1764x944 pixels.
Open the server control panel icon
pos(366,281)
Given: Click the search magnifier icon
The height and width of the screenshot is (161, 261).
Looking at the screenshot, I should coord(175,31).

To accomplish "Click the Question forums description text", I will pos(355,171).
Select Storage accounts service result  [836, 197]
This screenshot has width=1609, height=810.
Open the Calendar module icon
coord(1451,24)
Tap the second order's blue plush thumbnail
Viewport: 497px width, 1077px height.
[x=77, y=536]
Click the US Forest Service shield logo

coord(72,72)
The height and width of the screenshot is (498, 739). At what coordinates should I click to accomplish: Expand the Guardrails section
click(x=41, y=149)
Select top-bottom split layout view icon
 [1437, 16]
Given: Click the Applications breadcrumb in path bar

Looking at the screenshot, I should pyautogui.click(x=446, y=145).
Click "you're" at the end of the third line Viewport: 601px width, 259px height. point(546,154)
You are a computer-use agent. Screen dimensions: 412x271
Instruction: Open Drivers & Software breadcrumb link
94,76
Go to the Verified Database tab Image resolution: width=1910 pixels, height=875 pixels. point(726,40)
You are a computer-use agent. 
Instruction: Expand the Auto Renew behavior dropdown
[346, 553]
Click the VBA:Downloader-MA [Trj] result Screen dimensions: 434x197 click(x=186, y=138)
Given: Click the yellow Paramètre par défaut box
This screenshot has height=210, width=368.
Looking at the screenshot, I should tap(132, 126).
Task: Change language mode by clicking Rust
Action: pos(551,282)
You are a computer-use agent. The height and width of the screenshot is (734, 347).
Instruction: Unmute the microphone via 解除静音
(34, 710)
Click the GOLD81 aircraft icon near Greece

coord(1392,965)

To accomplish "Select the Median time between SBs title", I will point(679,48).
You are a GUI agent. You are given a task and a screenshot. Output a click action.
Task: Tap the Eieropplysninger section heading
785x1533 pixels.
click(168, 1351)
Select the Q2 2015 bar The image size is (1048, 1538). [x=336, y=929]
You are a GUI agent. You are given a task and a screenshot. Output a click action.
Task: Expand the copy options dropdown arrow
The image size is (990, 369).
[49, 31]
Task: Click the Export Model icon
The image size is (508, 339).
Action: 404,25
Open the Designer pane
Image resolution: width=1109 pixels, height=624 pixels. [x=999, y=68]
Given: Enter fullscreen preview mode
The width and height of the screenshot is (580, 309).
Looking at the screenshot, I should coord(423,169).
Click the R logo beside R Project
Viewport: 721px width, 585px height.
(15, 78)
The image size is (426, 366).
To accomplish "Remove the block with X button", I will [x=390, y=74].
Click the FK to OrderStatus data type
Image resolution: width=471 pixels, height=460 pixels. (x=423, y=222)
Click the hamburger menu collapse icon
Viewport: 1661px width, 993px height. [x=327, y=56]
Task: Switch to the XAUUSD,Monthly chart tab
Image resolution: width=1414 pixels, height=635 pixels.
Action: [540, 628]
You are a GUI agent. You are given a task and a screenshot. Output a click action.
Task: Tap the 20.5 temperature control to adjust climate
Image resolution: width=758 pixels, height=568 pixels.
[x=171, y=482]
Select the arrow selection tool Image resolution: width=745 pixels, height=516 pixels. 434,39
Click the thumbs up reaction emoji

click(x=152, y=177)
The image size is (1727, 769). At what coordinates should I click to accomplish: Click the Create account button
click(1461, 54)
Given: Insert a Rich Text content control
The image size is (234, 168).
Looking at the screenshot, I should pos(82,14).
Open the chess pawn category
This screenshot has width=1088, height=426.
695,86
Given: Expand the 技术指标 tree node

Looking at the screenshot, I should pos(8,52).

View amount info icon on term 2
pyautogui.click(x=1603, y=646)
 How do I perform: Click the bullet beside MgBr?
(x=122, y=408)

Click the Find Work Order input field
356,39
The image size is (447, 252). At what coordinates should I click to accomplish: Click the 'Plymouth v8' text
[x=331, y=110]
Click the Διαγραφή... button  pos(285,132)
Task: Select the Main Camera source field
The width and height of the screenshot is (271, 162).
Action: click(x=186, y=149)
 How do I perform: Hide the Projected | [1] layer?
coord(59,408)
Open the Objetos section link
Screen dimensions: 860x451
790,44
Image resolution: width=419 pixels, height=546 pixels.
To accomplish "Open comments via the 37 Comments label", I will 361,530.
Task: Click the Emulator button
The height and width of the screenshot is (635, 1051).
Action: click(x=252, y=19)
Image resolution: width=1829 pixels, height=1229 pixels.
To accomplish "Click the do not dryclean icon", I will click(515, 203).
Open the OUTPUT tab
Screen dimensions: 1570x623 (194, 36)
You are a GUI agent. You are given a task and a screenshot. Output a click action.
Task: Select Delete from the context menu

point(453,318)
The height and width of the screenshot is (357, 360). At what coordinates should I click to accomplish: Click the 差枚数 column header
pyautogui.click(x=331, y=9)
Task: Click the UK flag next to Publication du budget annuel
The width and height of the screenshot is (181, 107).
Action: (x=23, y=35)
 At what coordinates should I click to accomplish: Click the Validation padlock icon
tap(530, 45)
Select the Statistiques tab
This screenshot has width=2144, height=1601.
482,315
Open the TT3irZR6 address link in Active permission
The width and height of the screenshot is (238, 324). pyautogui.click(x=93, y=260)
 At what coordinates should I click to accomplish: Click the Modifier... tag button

EXERCISE REQUIREMENTS:
Print all the records above again, keeping every line word for word.

SOLUTION:
1764x944 pixels.
Open the server control panel icon
pos(366,281)
Given: Click the search magnifier icon
The height and width of the screenshot is (161, 261).
Looking at the screenshot, I should coord(175,31).

To accomplish "Click the Question forums description text", I will pos(355,171).
Select Storage accounts service result  [836, 197]
This screenshot has width=1609, height=810.
Open the Calendar module icon
coord(1451,24)
Tap the second order's blue plush thumbnail
Viewport: 497px width, 1077px height.
[x=77, y=536]
Click the US Forest Service shield logo

coord(72,72)
The height and width of the screenshot is (498, 739). At what coordinates should I click to accomplish: Expand the Guardrails section
click(x=41, y=149)
Select top-bottom split layout view icon
 [1437, 16]
Given: Click the Applications breadcrumb in path bar

Looking at the screenshot, I should pyautogui.click(x=446, y=145).
Click "you're" at the end of the third line Viewport: 601px width, 259px height. point(546,154)
You are a computer-use agent. Screen dimensions: 412x271
Instruction: Open Drivers & Software breadcrumb link
94,76
Go to the Verified Database tab Image resolution: width=1910 pixels, height=875 pixels. point(726,40)
You are a computer-use agent. 
Instruction: Expand the Auto Renew behavior dropdown
[346, 553]
Click the VBA:Downloader-MA [Trj] result Screen dimensions: 434x197 click(x=186, y=138)
Given: Click the yellow Paramètre par défaut box
This screenshot has height=210, width=368.
Looking at the screenshot, I should tap(132, 126).
Task: Change language mode by clicking Rust
Action: pos(551,282)
You are a computer-use agent. The height and width of the screenshot is (734, 347).
Instruction: Unmute the microphone via 解除静音
(34, 710)
Click the GOLD81 aircraft icon near Greece

coord(1392,965)

To accomplish "Select the Median time between SBs title", I will point(679,48).
You are a GUI agent. You are given a task and a screenshot. Output a click action.
Task: Tap the Eieropplysninger section heading
785x1533 pixels.
click(168, 1351)
Select the Q2 2015 bar The image size is (1048, 1538). [x=336, y=929]
You are a GUI agent. You are given a task and a screenshot. Output a click action.
Task: Expand the copy options dropdown arrow
The image size is (990, 369).
[49, 31]
Task: Click the Export Model icon
The image size is (508, 339).
Action: 404,25
Open the Designer pane
Image resolution: width=1109 pixels, height=624 pixels. [x=999, y=68]
Given: Enter fullscreen preview mode
The width and height of the screenshot is (580, 309).
Looking at the screenshot, I should coord(423,169).
Click the R logo beside R Project
Viewport: 721px width, 585px height.
(15, 78)
The image size is (426, 366).
To accomplish "Remove the block with X button", I will [x=390, y=74].
Click the FK to OrderStatus data type
Image resolution: width=471 pixels, height=460 pixels. (x=423, y=222)
Click the hamburger menu collapse icon
Viewport: 1661px width, 993px height. [x=327, y=56]
Task: Switch to the XAUUSD,Monthly chart tab
Image resolution: width=1414 pixels, height=635 pixels.
Action: [540, 628]
You are a GUI agent. You are given a task and a screenshot. Output a click action.
Task: Tap the 20.5 temperature control to adjust climate
Image resolution: width=758 pixels, height=568 pixels.
[x=171, y=482]
Select the arrow selection tool Image resolution: width=745 pixels, height=516 pixels. 434,39
Click the thumbs up reaction emoji

click(x=152, y=177)
The image size is (1727, 769). At what coordinates should I click to accomplish: Click the Create account button
click(1461, 54)
Given: Insert a Rich Text content control
The image size is (234, 168).
Looking at the screenshot, I should pos(82,14).
Open the chess pawn category
This screenshot has width=1088, height=426.
695,86
Given: Expand the 技术指标 tree node

Looking at the screenshot, I should pos(8,52).

View amount info icon on term 2
pyautogui.click(x=1603, y=646)
 How do I perform: Click the bullet beside MgBr?
(x=122, y=408)

Click the Find Work Order input field
356,39
The image size is (447, 252). At what coordinates should I click to accomplish: Click the 'Plymouth v8' text
[x=331, y=110]
Click the Διαγραφή... button  pos(285,132)
Task: Select the Main Camera source field
The width and height of the screenshot is (271, 162).
Action: click(x=186, y=149)
 How do I perform: Hide the Projected | [1] layer?
coord(59,408)
Open the Objetos section link
Screen dimensions: 860x451
790,44
Image resolution: width=419 pixels, height=546 pixels.
To accomplish "Open comments via the 37 Comments label", I will 361,530.
Task: Click the Emulator button
The height and width of the screenshot is (635, 1051).
Action: click(x=252, y=19)
Image resolution: width=1829 pixels, height=1229 pixels.
To accomplish "Click the do not dryclean icon", I will click(515, 203).
Open the OUTPUT tab
Screen dimensions: 1570x623 (194, 36)
You are a GUI agent. You are given a task and a screenshot. Output a click action.
Task: Select Delete from the context menu

point(453,318)
The height and width of the screenshot is (357, 360). At what coordinates should I click to accomplish: Click the 差枚数 column header
pyautogui.click(x=331, y=9)
Task: Click the UK flag next to Publication du budget annuel
The width and height of the screenshot is (181, 107).
Action: (x=23, y=35)
 At what coordinates should I click to accomplish: Click the Validation padlock icon
tap(530, 45)
Select the Statistiques tab
This screenshot has width=2144, height=1601.
482,315
Open the TT3irZR6 address link in Active permission
The width and height of the screenshot is (238, 324). pyautogui.click(x=93, y=260)
 At what coordinates should I click to accomplish: Click the Modifier... tag button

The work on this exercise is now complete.